» Task to complete: Only the lines from the one containing "Instruction: Open #Afganistan" through the last line below belong in your copy; transcribe them exactly and omit any pictures.

#####

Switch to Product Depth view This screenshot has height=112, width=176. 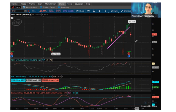47,7
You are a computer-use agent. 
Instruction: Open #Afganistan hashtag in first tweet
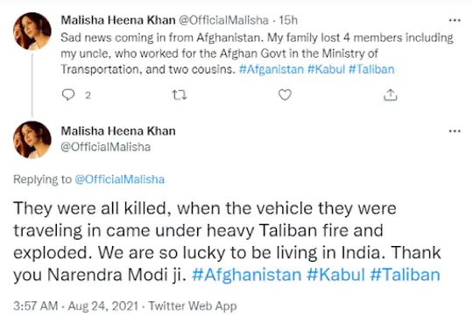point(272,69)
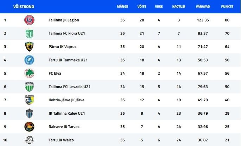Viewport: 241px width, 146px height.
Task: Select the Tartu JK Welco table row
Action: point(120,140)
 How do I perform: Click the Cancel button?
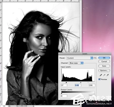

#####

» Answer to the exercise:
Instruction: Open #Afganistan hashtag in first tweet
point(272,69)
Viewport: 241px width, 146px height.
Task: Select the Tartu JK Welco table row
Action: point(120,140)
 How do I perform: Click the Cancel button?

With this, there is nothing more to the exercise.